Stabat Mater dolorosa
juxta Crucem…
Мать скорбящая стояла
При Кресте…
Этими словами начинается средневековый латинский гимн, обращенный к Той, кого христиане назвали Пречистой и Преблагословенной Приснодевой, Всепетой Матерью, Невестой Неневестной и Богоматерью.
Средневековый поэт, как потом это же сделает Анна Ахматова, практически ничего не прибавил к Евангелию, он только подчеркнул самое главное: Она просто стояла у Креста, Она была рядом до последнего мгновения. Была рядом. И тогда, посмотрев на Мать, Её умирающий Сын сказал, глазами указывая на ученика: «Жено, се сын Твой». Он не просто позаботился о Матери, Он (не случайно Евангелие не называет этого ученика по имени, но только подчеркивает, что он был л ю б и м ы м!), ясно сказал и Ей и всем нам, каждому и каждой, что теперь Она будет Матерью уже не только Ему одному, но и каждому из тех, кто хочет быть Его учеником. Так началось Её всемирное материнство.

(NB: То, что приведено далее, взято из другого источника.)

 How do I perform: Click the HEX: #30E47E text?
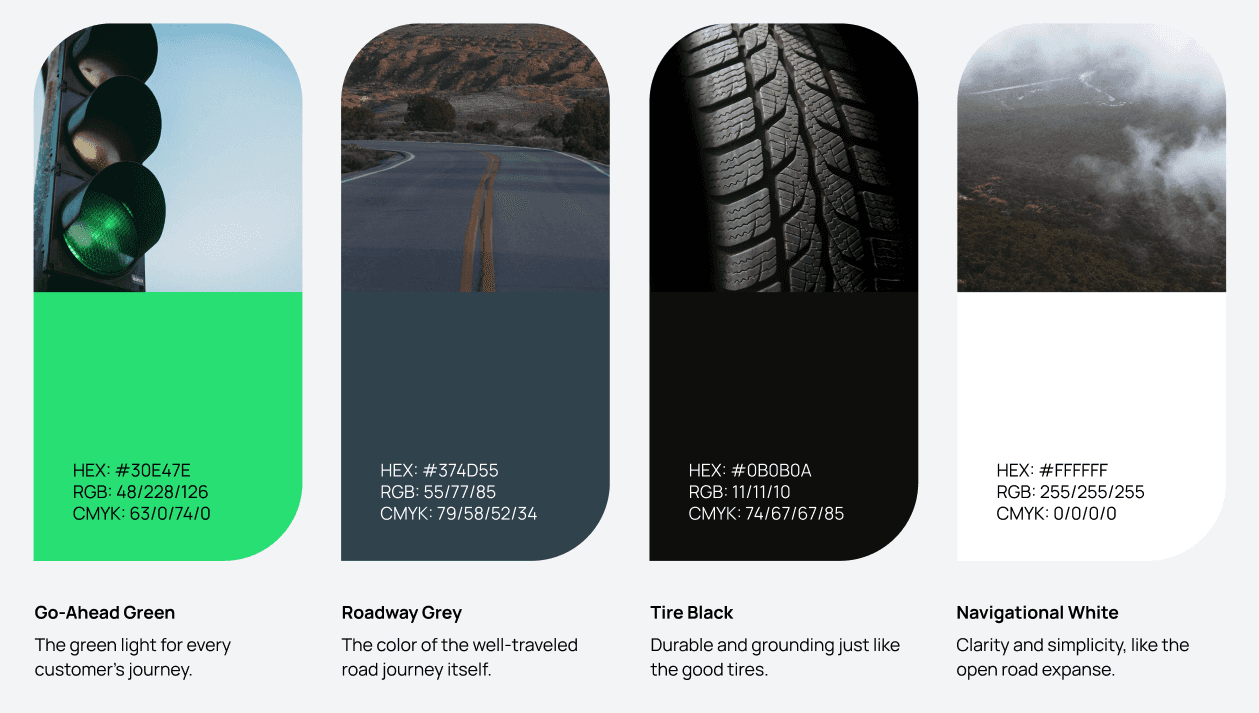point(132,470)
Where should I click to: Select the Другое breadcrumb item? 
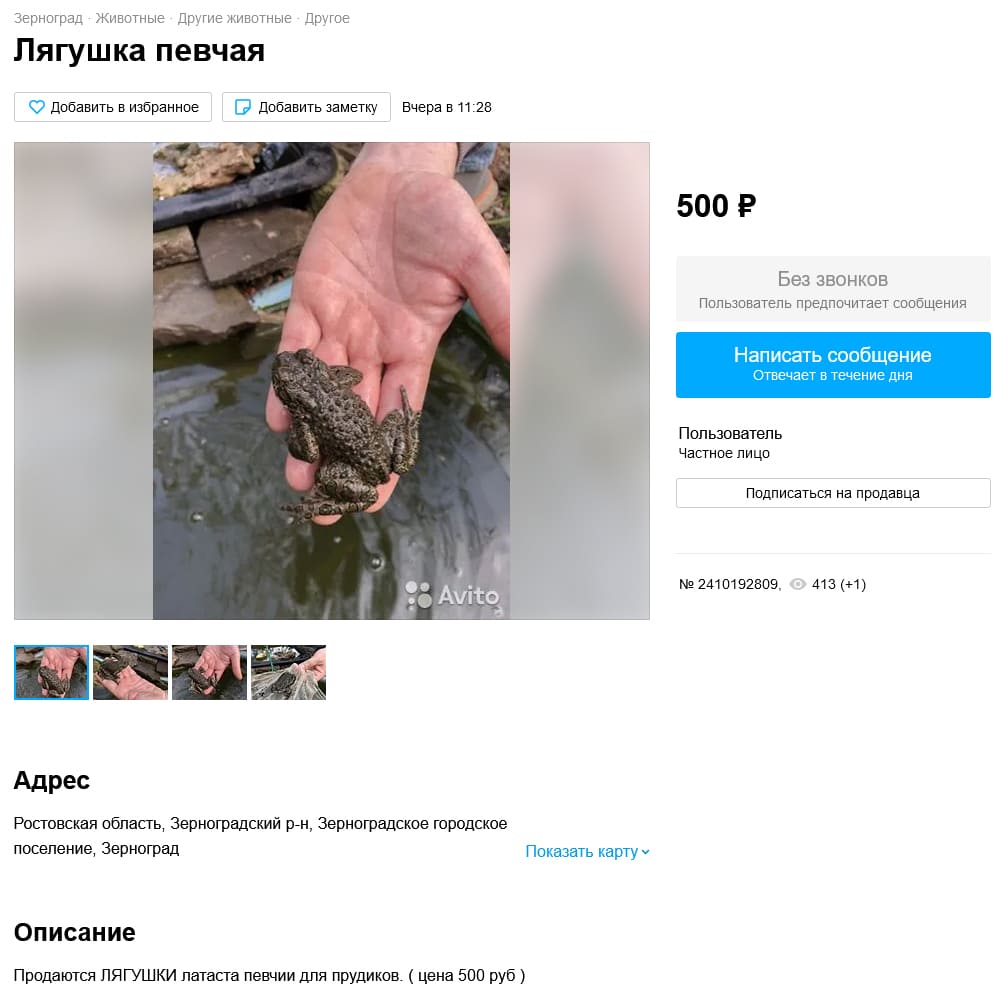pyautogui.click(x=327, y=18)
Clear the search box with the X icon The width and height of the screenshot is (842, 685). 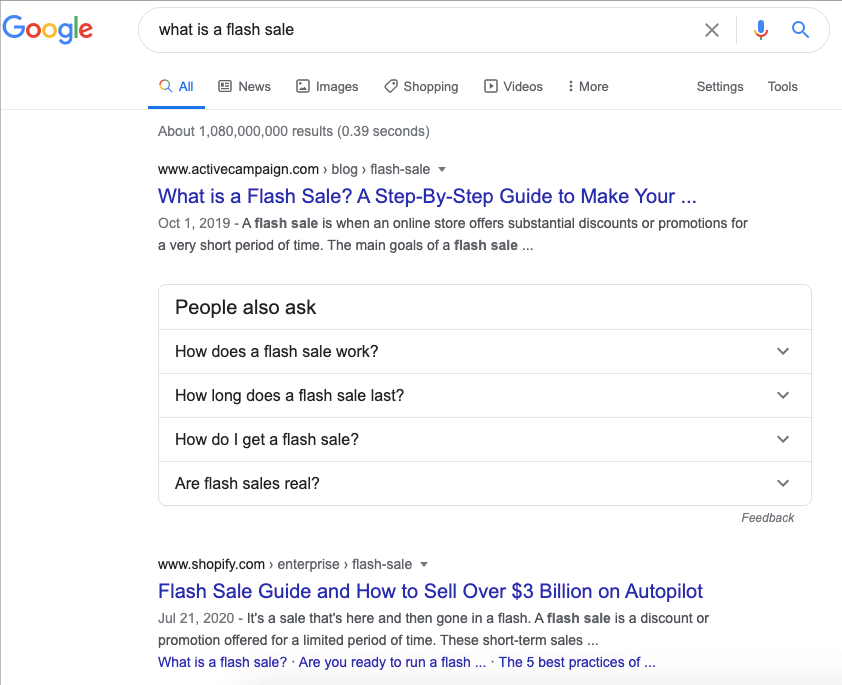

Базилика называется «Большей» (Мaggiore), потому что действительно среди храмов Рима, посвященных Богоматери, она больше всех. Когда Стендаль пишет о том, что изнутри она похожа на салон, увы, он прав. Снаружи она тоже мало похожа на храм – скорее, на какое?то роскошное палаццо или замок… И только если взглянуть на базилику сверху, можно понять её тайну, тогда становится ясно, в чём же дело. Древняя базилика сохранилась внутри позднейших дополнений, но и изнутри её увидеть нельзя, потому что древние стены и потолки её интерьера полностью закрыты ренессансным декором. Увидеть можно только крышу древней церкви, если пролететь над нею на воздушном шаре, а видимой для всякого от базилики прежних времен осталась одна лишь её колокольня – одна из лучших в Риме.
Вся же базилика Santa Maria Maggiore сохранилась словно прекрасная древняя икона в серебряном окладе эпохи барокко; только икона может быть заключена в один оклад, а у базилики Святой Марии их два: снаружи и изнутри. И тем не менее когда подходишь к этой церкви, то, как писал об этом еще Барский в начале XVIII века, переживаешь какую?то особенную радость… И позднейший её оклад, несмотря на полное несоответствие первоначальному замыслу, все равно воспринимается как событие. Благодать… Да, наверное, все?таки благодать и намоленность (мой компьютер не захотел согласиться со словом «намоленность», но никакого другого здесь употребить просто нельзя!) этого места действуют на путешественника вопреки внешнему её виду…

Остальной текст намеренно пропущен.